* [WRITTEN TASK]:
Continue the court testimony excerpt about the Arteaga murder trial from the point where it stops.

* [SOURCE EXTRACT]:

━━━

Berwyn Detective Roger Montoro also testified for the State. In the course of investigating Arteaga’s murder, he learned that Arteaga had worked at Connie’s restaurant in Berwyn. Montoro interviewed defendant on November 16, after his arrest, at the Berwyn police station before Van Cura’s arrival. Montoro read the Miranda warnings to defendant at this time and defendant responded “yes” after each one. Defendant then stated that he knew Arteaga had been shot and that he had lived with him at one time at the apartment building at 3302 South Kenilworth. Defendant also stated that he had worked at Connie’s restaurant in Berwyn. Defendant then gave Montoro the same account of the events surrounding Arteaga’s murder as he later gave Van Cura. Montoro further testified that the “Jessie” and “Rudy” whom defendant had been with on November 10 were Jesus Carrenza and Raul Robles.
Montoro further stated that when he interviewed Robles on November 17, 1983, after his arrest, Robles stated that he had gone to the apartment building at 3302 South Kenilworth with Carrenza and that while they were talking with Arteaga, a white man had appeared and that Carrenza had done the shooting. After defendant’s arrest on the 16th, he told Montoro that he did not do the shooting but he knew who did. Finally, Montoro claimed neither he nor Assistant State’s Attorney Van Cura had a language problem with defendant.
Defendant testified, through an interpreter, on his own behalf to the following. He had gone for a ride in his car on the evening of No*1075vember 9, 1983, when he met Jesus Carrenza, with whom he was previously acquainted and who invited him to go for a beer. After they had gone to a bar, Robles arrived and played pool with defendant and Carrenza. Carrenza asked defendant if he would give him a ride and told defendant he would tell him where he wanted to go later. Defendant agreed and the three men left the bar about 90 minutes later. Defendant asked Carrenza where he was going and Carrenza told him “on the other side of Cicero” and then started laughing. When defendant asked why he was laughing, Carrenza told him because he was going to see a friend and kill him but did not tell defendant the friend’s name. Defendant asked Carrenza if he was serious and Carrenza said yes. Defendant then told Carrenza he could not take him and Carrenza said that he had to take him and that, if he did not, he would blow defendant’s brains out. Carrenza then showed defendant a gun and defendant told him he could take his car. Carrenza refused, stating that defendant had to be the driver and that he, Carrenza, was not stupid. Defendant then agreed to take Carrenza. After driving to Robles’ home for a jacket for Robles, defendant drove the car where Carrenza told him to go and then parked it. Carrenza, who had the gun he displayed earlier, and Robles then left the car and walked toward a building. Defendant attempted to start his car to leave but it failed to start and he had to walk home.
The next day, defendant met Carrenza on the street and asked him to go with him to get his car because defendant was not sure where it was. After going for Robles and while en route to his car, defendant asked Carrenza what had happened. Carrenza eventually told defendant he had killed a friend. When defendant asked him why, Carrenza said it was none of his business. Carrenza then warned defendant not to tell anyone or the same thing would happen to him and especially to Robles.

━━━

* [GIVEN MATERIAL]:
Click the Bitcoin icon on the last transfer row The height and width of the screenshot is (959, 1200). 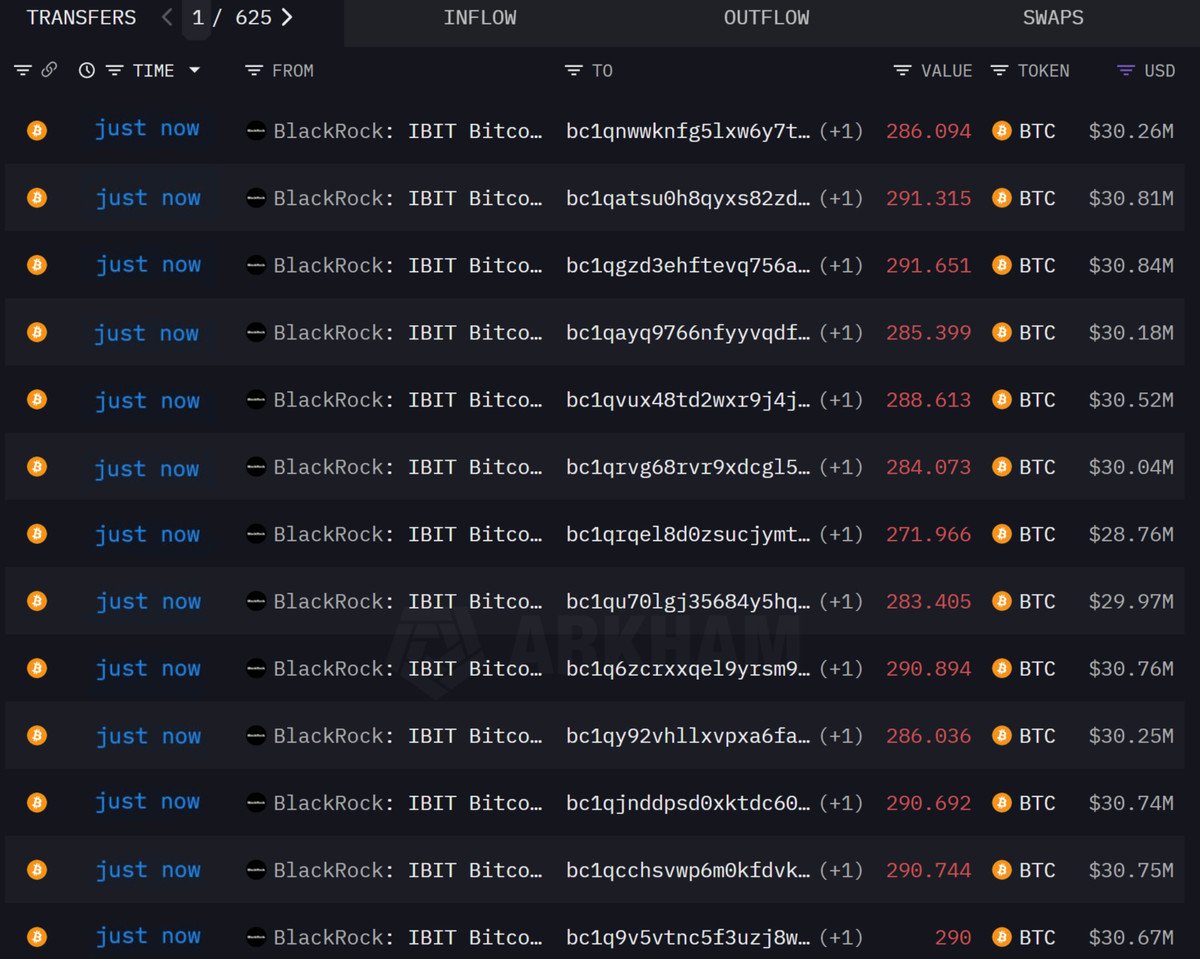pyautogui.click(x=37, y=937)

━━━

* [OUTPUT OF THE TASK]:
Defendant denied that after his arrest Detective Montoro spoke to him in Spanish and claimed that at that time he did not understand English except for a few words. The next day, the officers questioned defendant in English and, as far as he understood by their hand gestures, asked him about someone’s death, the driving of a car, whether defendant killed “him” and whether he knew anything about a gun, to which defendant responded negatively. Defendant also told the police that Jessie had shot Arteaga. Defendant denied that he had gone into the apartment building or that he had planned to kill Arteaga. Defendant further stated that he had not understood the questions put to him by Assistant State’s Attorney Van Cura. He also testified that when he signed the Miranda warnings waiver form it was blank. *1076Finally, defendant testified that he did not know who Carrenza was going to see and that he drove Carrenza because he was afraid that Carrenza would blow his brains out as he had threatened to do.
Defendant first contends he was not proved guilty beyond a reasonable doubt for several reasons. Preliminarily, we note that defendant admitted at trial that he drove Carrenza and Robles to Berwyn after Carrenza informed him that he wanted to see and kill a friend. As such, we need only address defendant’s arguments that the State failed to prove that he intended to kill Arteaga or that he aided or abetted or otherwise helped Arteaga’s murderer, i.e., that he was guilty of Arteaga’s murder on a theory of accountability, and that the State did not rebut his affirmative defense of compulsion.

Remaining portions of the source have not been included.